## Provided entries
Segment Open

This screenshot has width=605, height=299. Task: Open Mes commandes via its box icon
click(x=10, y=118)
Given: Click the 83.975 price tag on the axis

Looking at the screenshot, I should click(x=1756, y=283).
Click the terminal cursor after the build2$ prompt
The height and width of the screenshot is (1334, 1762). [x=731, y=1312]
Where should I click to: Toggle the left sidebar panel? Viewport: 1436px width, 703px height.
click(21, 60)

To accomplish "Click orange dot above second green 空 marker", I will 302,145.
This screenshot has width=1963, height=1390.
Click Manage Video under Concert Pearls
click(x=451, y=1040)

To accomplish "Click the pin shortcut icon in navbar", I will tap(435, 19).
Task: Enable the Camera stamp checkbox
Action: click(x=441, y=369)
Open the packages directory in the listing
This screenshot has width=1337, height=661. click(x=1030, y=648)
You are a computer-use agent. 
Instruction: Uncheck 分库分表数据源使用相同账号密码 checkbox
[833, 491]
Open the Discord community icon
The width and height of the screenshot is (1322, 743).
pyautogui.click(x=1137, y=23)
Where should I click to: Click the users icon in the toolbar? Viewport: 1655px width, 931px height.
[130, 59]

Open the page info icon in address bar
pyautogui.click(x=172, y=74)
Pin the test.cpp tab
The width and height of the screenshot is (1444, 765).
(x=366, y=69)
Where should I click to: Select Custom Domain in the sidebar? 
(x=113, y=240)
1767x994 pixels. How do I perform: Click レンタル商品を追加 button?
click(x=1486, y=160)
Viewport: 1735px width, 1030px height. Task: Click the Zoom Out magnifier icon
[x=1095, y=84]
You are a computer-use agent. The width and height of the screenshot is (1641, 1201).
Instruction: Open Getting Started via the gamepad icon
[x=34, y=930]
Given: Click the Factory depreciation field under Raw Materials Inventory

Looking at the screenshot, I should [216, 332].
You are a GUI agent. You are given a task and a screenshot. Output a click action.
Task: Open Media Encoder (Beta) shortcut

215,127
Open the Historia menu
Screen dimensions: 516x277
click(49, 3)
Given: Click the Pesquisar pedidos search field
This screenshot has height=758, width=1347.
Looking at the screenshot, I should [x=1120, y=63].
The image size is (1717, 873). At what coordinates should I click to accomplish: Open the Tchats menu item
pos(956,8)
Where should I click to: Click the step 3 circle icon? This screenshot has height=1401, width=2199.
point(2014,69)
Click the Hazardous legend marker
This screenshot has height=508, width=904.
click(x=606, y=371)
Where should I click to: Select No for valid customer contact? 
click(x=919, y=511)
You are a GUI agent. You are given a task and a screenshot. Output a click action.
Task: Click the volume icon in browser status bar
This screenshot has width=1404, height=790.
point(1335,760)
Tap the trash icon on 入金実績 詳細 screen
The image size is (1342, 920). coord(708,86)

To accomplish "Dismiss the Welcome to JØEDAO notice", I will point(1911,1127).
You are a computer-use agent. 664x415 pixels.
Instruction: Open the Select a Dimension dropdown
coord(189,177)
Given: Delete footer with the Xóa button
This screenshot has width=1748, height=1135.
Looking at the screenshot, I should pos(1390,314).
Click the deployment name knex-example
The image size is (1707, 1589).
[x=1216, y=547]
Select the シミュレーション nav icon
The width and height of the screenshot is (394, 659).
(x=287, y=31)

Segment Closed

## What you need to do
Return the listing exactly as it was given to you, with every line intact.

## Output for this exercise
This screenshot has width=605, height=299. Task: Open Mes commandes via its box icon
click(x=10, y=118)
Given: Click the 83.975 price tag on the axis

Looking at the screenshot, I should click(x=1756, y=283).
Click the terminal cursor after the build2$ prompt
The height and width of the screenshot is (1334, 1762). [x=731, y=1312]
Where should I click to: Toggle the left sidebar panel? Viewport: 1436px width, 703px height.
click(21, 60)

To accomplish "Click orange dot above second green 空 marker", I will 302,145.
This screenshot has width=1963, height=1390.
Click Manage Video under Concert Pearls
click(x=451, y=1040)

To accomplish "Click the pin shortcut icon in navbar", I will tap(435, 19).
Task: Enable the Camera stamp checkbox
Action: click(x=441, y=369)
Open the packages directory in the listing
This screenshot has width=1337, height=661. click(x=1030, y=648)
You are a computer-use agent. 
Instruction: Uncheck 分库分表数据源使用相同账号密码 checkbox
[833, 491]
Open the Discord community icon
The width and height of the screenshot is (1322, 743).
pyautogui.click(x=1137, y=23)
Where should I click to: Click the users icon in the toolbar? Viewport: 1655px width, 931px height.
[130, 59]

Open the page info icon in address bar
pyautogui.click(x=172, y=74)
Pin the test.cpp tab
The width and height of the screenshot is (1444, 765).
(x=366, y=69)
Where should I click to: Select Custom Domain in the sidebar? 
(x=113, y=240)
1767x994 pixels. How do I perform: Click レンタル商品を追加 button?
click(x=1486, y=160)
Viewport: 1735px width, 1030px height. Task: Click the Zoom Out magnifier icon
[x=1095, y=84]
You are a computer-use agent. The width and height of the screenshot is (1641, 1201).
Instruction: Open Getting Started via the gamepad icon
[x=34, y=930]
Given: Click the Factory depreciation field under Raw Materials Inventory

Looking at the screenshot, I should [216, 332].
You are a GUI agent. You are given a task and a screenshot. Output a click action.
Task: Open Media Encoder (Beta) shortcut

215,127
Open the Historia menu
Screen dimensions: 516x277
click(49, 3)
Given: Click the Pesquisar pedidos search field
This screenshot has height=758, width=1347.
Looking at the screenshot, I should [x=1120, y=63].
The image size is (1717, 873). At what coordinates should I click to accomplish: Open the Tchats menu item
pos(956,8)
Where should I click to: Click the step 3 circle icon? This screenshot has height=1401, width=2199.
point(2014,69)
Click the Hazardous legend marker
This screenshot has height=508, width=904.
click(x=606, y=371)
Where should I click to: Select No for valid customer contact? 
click(x=919, y=511)
You are a GUI agent. You are given a task and a screenshot. Output a click action.
Task: Click the volume icon in browser status bar
This screenshot has width=1404, height=790.
point(1335,760)
Tap the trash icon on 入金実績 詳細 screen
The image size is (1342, 920). coord(708,86)

To accomplish "Dismiss the Welcome to JØEDAO notice", I will point(1911,1127).
You are a computer-use agent. 664x415 pixels.
Instruction: Open the Select a Dimension dropdown
coord(189,177)
Given: Delete footer with the Xóa button
This screenshot has width=1748, height=1135.
Looking at the screenshot, I should pos(1390,314).
Click the deployment name knex-example
The image size is (1707, 1589).
[x=1216, y=547]
Select the シミュレーション nav icon
The width and height of the screenshot is (394, 659).
(x=287, y=31)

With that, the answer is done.